HOW TO COMPLETE THIS TASK
Everything in the records must appear again exactly, except the images.

RECORD EXTRACTS
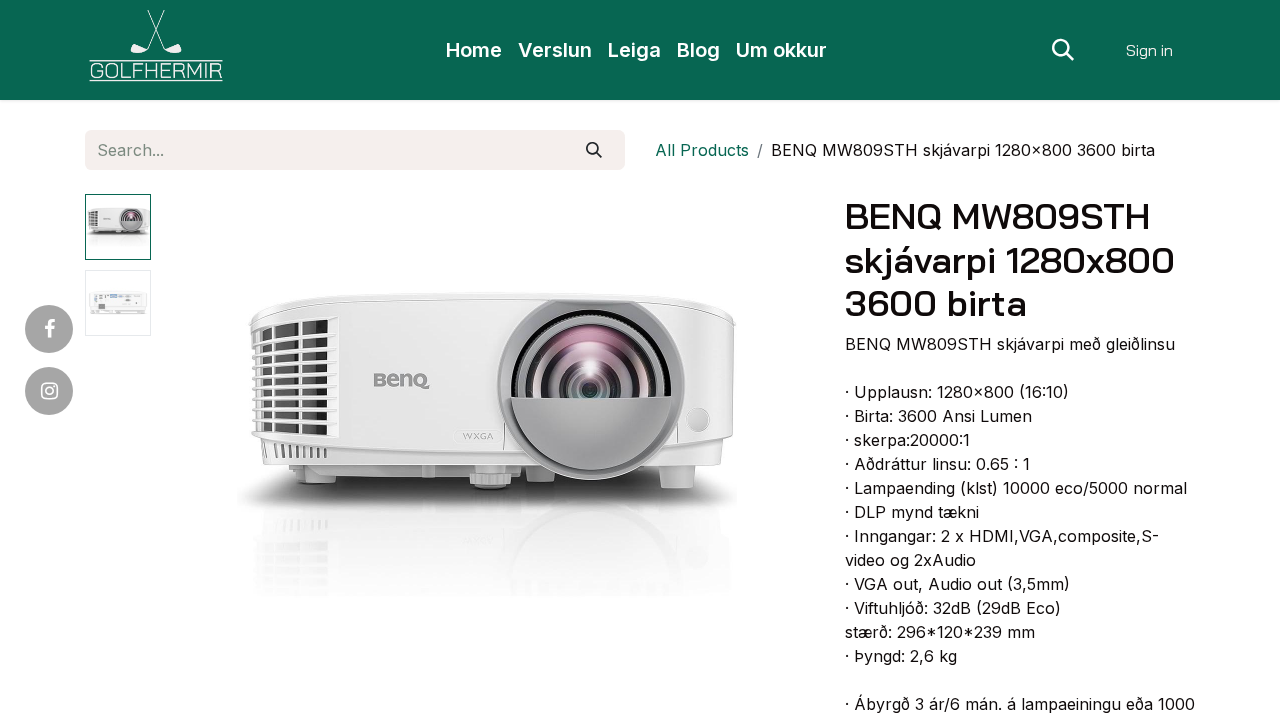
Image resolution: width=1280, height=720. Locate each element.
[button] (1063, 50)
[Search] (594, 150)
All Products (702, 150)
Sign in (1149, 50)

WRITTEN RESPONSE
Image resolution: width=1280, height=720. Locate each element.
[button] (1063, 50)
[Search] (594, 150)
All Products (702, 150)
Sign in (1149, 50)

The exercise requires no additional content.